Tuesday - our flight connection in San Francisco, coming from Reno, was tight, but we made it on to Phoenix, even with our luggage, on a pretty bumpy flight. A rain front was going through Arizona, and still is now. Arizona shows its cold shoulder. For the last days we had a lot of rain and temps went down to 40 deg. F, roads were flooded. 

Each time the sun came out for a little bit, we went out, so, these first photos were taken on an evening walk with our friends in the Scottsdale area, when the rain had stopped and a rainbow showed:

 


Wednesday we went on a shopping spree to the Phoenix Premium Outlet Mall in Chandler (left), and, lateron prepared German potato salad and Greek tzatziki for dinner to go with chicken thighs. When the rain stopped in the evening, we still drove out to Fountain Hills, another wealthy neighborhood in the Phoenix metro area, famous for its fountain in a lake (surrounded by a park), which is one of the world's tallest man-made fountain, the second tallest in the U.S., and fourth tallest in the world. Sunset was nice there!

 



On Thursday we drove into Phoenix to visit the Phoenix Art Museum (right/below) and the Heard Museum (further below).
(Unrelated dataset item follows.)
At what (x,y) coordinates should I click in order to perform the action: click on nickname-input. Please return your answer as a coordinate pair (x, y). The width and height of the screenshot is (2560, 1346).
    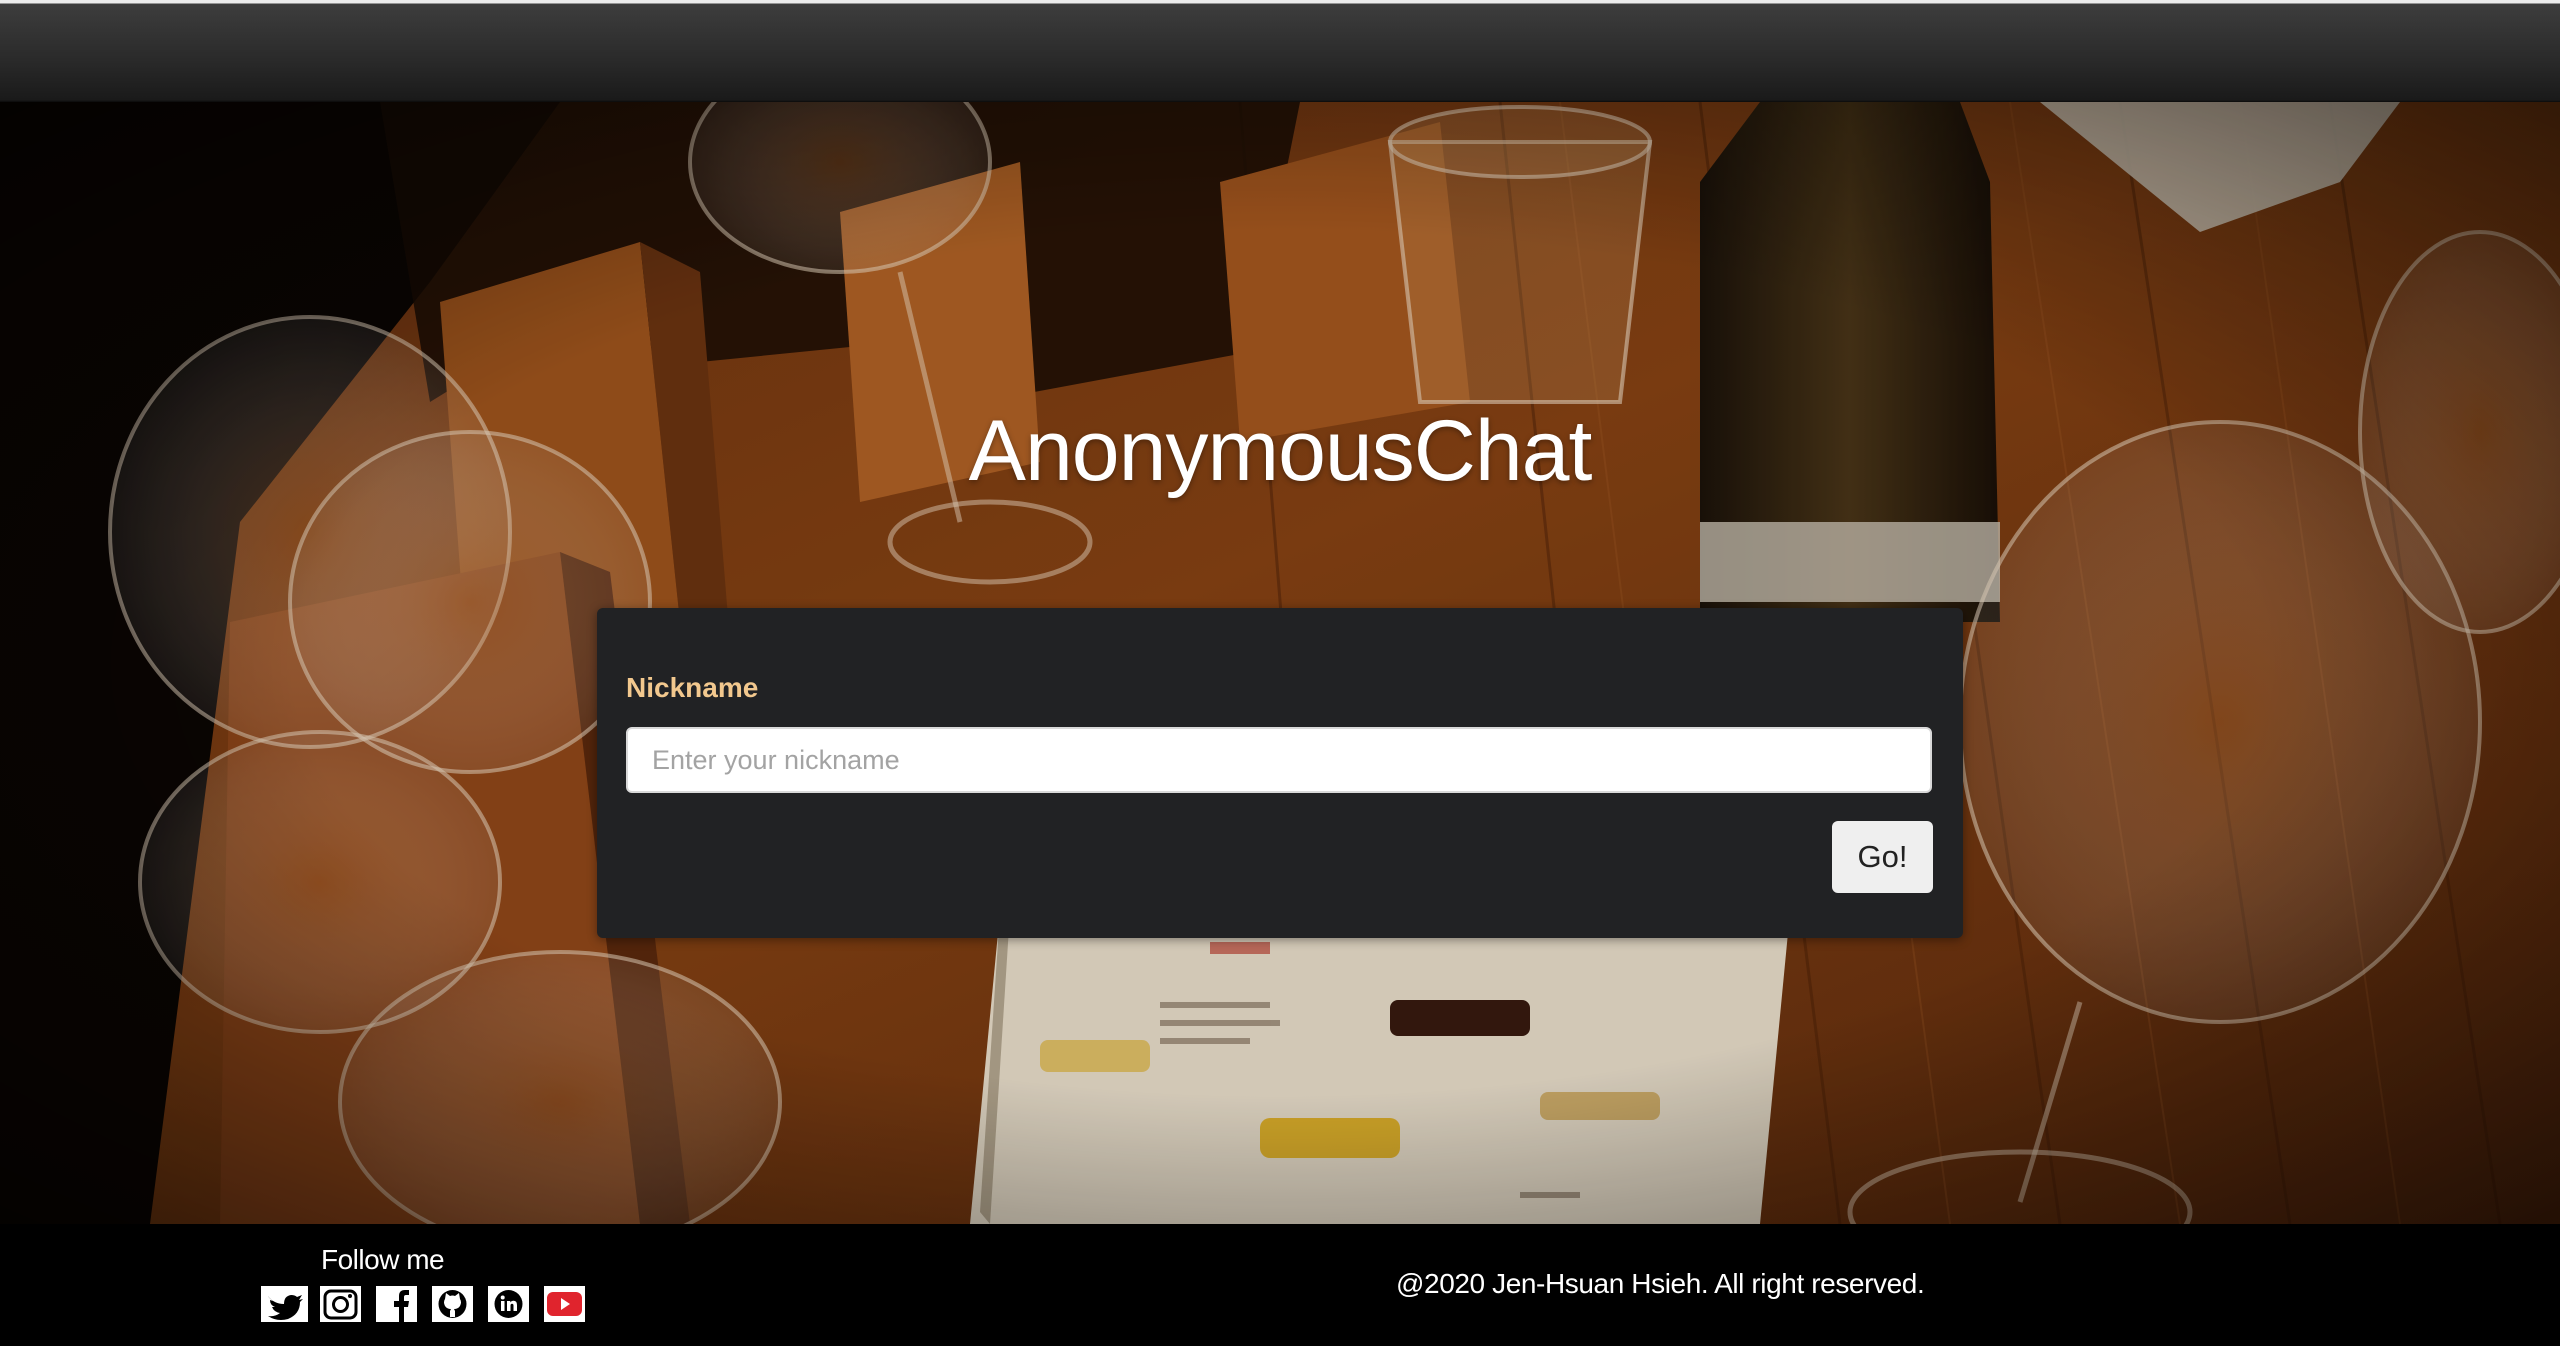
    Looking at the image, I should click on (1279, 760).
We especially love the Heard Museum with all its fantastic beadwork, baskets, weavings, Hopi katsinas (photo below, right), jewelry, paintings. Especially interesting and very instructive is the permanent exhibition "Native People in the Southwest", about the different tribes in the Southwest, and another one about Indian Boarding Schools.



 

 In the evening we ate in a nice Mexican restaurant, "La Pinata", in Phoenix before we visited Old Scottsdale for the weekly "Art Walk".




Friday - the weather has improved (at least it didn't rain anymore!), though temps were only in the 45/10 deg. F/C range. We drove for a 4-mi hike to the McDowell Mountains, and had lunch afterwards in one of the many bars/saloons in Cave Creek - a little Western town on the northern edge of Paradise Valley. 

 

 


From Sears Kay Ruin, our next stop, we saw the snow-covered peaks of the White Mountains.  The area was home to the Hohokam culture, ancestors of the O'odham tribes.  The prehistoric Hohokam built villages and fortifications like this one, called Sears-Kay Ruin (photos below), located atop a desert foothill in the Tonto National Forest. It was built around 1050 AD and abandoned around 1200 AD.

At sunset we drove to Spur Cross Ranch, a historic ranch property. Still, many horse farms there and wonderful old Saguaros.


And, after having hiked about 8 miles, we called it a day with some house-made pizza:


Saturday: after more rain all night long, we explored the Uptown Farmers Market (huge!) and drove on to Cosanti. This is an interesting gallery/store, built by Paolo Soleri (1919-2013), an Italian-born architect, urban designer, and philosopher, with a foundry and a pottery and famous for its wind chimes.